On a spring afternoon in 1989, detectives brought a special-education teacher, Daniel Kany, downtown to ask him questions. Stories about a nighttime beating and rape in Central Park had been rippling through his classroom on West 103d Street for days since a student at the school had been arrested in the park.

A 14-year-old student had been making pelvic motions, Mr. Kany told detectives, according to a police report. Another student told the teacher he had been in the park at the time of the rape, too — and then hid under Mr. Kany’s desk for the better part of a day. A third told Mr. Kany he had raped the woman in Central Park. Detectives later said that student was “a confirmed liar.”

None of those students was ever implicated in the rape. They seemed to have been making up stories. But knowing about the attack — or saying you had taken part in it — had become a kind of currency in Mr. Kany’s classroom. The distortions that spread — one of many dead-end leads for detectives — showed how a devastating crime morphed into a public spectacle, making it ever more difficult to sift truth from fiction.
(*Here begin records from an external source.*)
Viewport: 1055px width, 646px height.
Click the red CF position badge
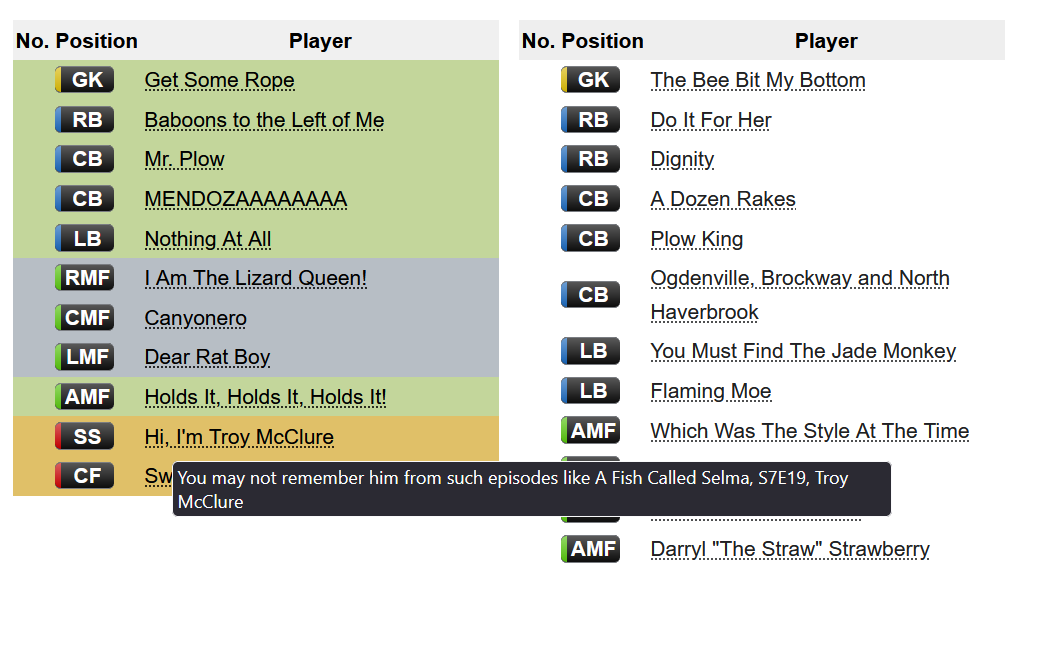85,476
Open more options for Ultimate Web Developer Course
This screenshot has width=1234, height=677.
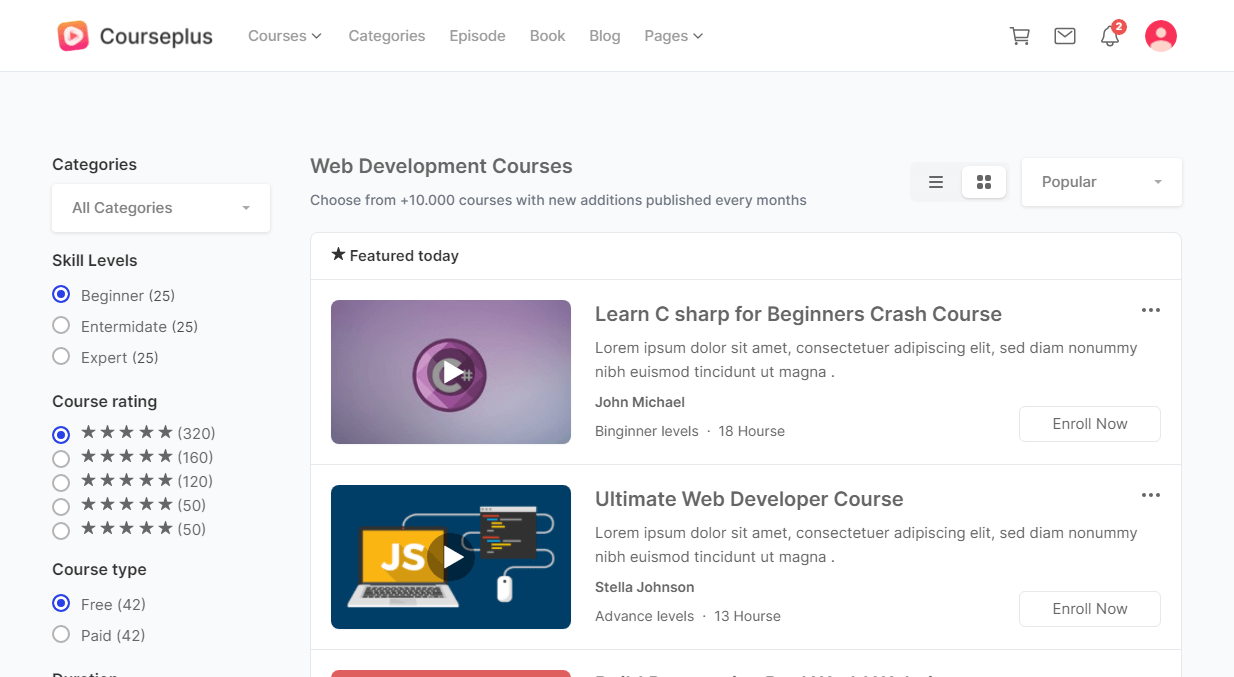pos(1150,495)
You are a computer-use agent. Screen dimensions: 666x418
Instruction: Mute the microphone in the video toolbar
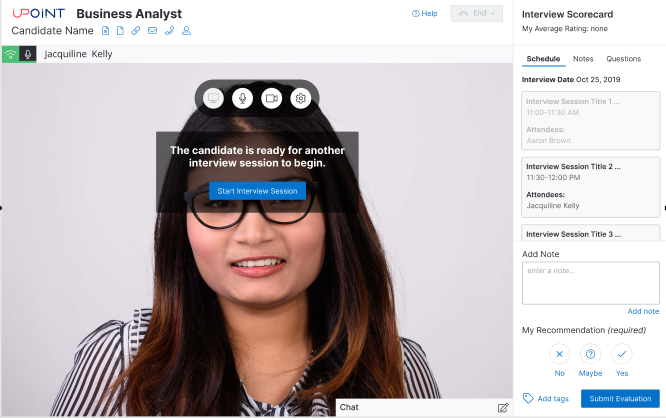click(242, 98)
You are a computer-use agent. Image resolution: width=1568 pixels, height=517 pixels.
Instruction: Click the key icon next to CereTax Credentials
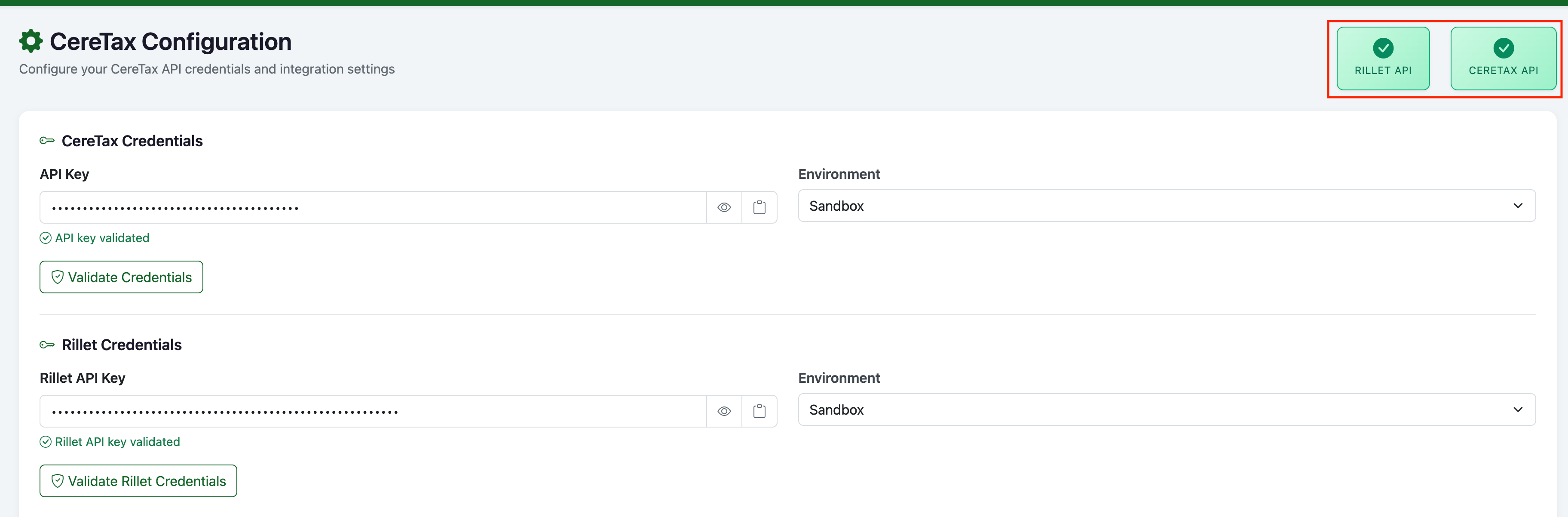pyautogui.click(x=47, y=141)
Only years later did investigators conclude that five other teenagers who were arrested and confessed to taking part in the rape — the Central Park Five — had been wrongfully convicted. The teenagers, aged 14 to 16 at the time of the attack, said the statements had been coerced. Twelve years after they were convicted in two separate trials in 1990, another man, Matias Reyes, confessed that he alone had attacked and raped the woman. DNA evidence confirmed his story.